Working with the health care field has become one specialty. For St. Peter’s Hospital in Albany back in 2001, Mallin and his team renovated and expanded the emergency room. A similar two-phase project is under way for the emergency room at Ellis Hospital in Schenectady. Functionality is key in such spaces, but still only part of the agenda. As Mallin explains, “the intent is to provide beauty in life’s greatest challenges and comfort people in these situations.”
Combining complex systems with an extravagant kind of beauty is what Mallin admires in Santiago Calatrava, who he cites as his favorite major architect of our time. “He creates extremely rational designs,” observes Mallin, “and then he weaves a web of art around them.” Probably best known for bridges crowned with soaring lattices of cable and steel, Calatrava also designed the long-awaited transportation hub at the new World Trade Center.
Mallin doesn’t have such grand aspirations, and even insists that he and his firm have no signature style. “Our aesthetic is a reaction to clients’ preferences, the site and the context,” he says. “When called upon for higher design, we’re proficient, but we’re not Calatrava.”
Yet among the firm’s many projects, there are more than a few recognizable buildings in our region. Among them are two particularly colorful schoolhouses in Albany, the bright red Delaware Community School, located between Delaware and Second Avenues, and the expansive, multi-hued Montessori Magnet School on Tremont Avenue. There’s also the new Honest Weight Food Co-op in Albany and the main parking garage at Albany International Airport, both functional and modestly distinctive. On the campus of Siena College in Loudonville is the glass and brick Sarazen Student Union and in progress at Union College is a new 38,000-square-foot dorm.

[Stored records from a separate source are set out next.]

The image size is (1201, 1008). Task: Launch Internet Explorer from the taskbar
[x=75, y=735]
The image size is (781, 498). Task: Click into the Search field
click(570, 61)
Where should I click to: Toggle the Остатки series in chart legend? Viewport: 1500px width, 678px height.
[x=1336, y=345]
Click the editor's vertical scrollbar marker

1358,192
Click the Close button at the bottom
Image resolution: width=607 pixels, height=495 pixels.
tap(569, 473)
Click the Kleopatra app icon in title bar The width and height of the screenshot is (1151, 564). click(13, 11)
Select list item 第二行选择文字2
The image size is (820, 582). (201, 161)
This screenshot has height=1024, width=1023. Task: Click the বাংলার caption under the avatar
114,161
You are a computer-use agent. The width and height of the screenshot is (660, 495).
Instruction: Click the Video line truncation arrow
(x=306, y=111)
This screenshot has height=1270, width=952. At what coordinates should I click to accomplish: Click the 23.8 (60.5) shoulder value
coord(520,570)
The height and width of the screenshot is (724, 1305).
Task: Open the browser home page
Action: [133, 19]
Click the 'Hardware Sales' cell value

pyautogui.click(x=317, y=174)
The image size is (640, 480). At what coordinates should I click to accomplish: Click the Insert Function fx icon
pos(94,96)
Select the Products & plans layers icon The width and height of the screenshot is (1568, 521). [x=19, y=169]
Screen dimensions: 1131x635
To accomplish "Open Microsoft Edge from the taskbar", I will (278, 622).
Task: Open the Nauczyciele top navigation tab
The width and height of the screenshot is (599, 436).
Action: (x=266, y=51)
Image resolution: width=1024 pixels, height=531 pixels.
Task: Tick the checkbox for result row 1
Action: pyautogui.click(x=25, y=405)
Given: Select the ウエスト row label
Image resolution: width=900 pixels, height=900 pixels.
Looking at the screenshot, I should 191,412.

“I’m very strong-minded and know what my clients need,” says Mallin, “and I will push the resources to get that done.”
That attitude might explain why his firm secures jobs that emphasize efficiencies, both environmental and budgetary. As examples are two ongoing projects, the Five Rivers Environmental Education Center, expected to open in Delmar this spring, and the Urban Grow Center in north Troy, which is the new headquarters of Capital Roots (formerly the Capital District Community Gardens).
“The fascinating thing about this work is it’s highly rational, analytic data crunching,” says Mallin, “followed by creating a form out of material and color and light and texture.”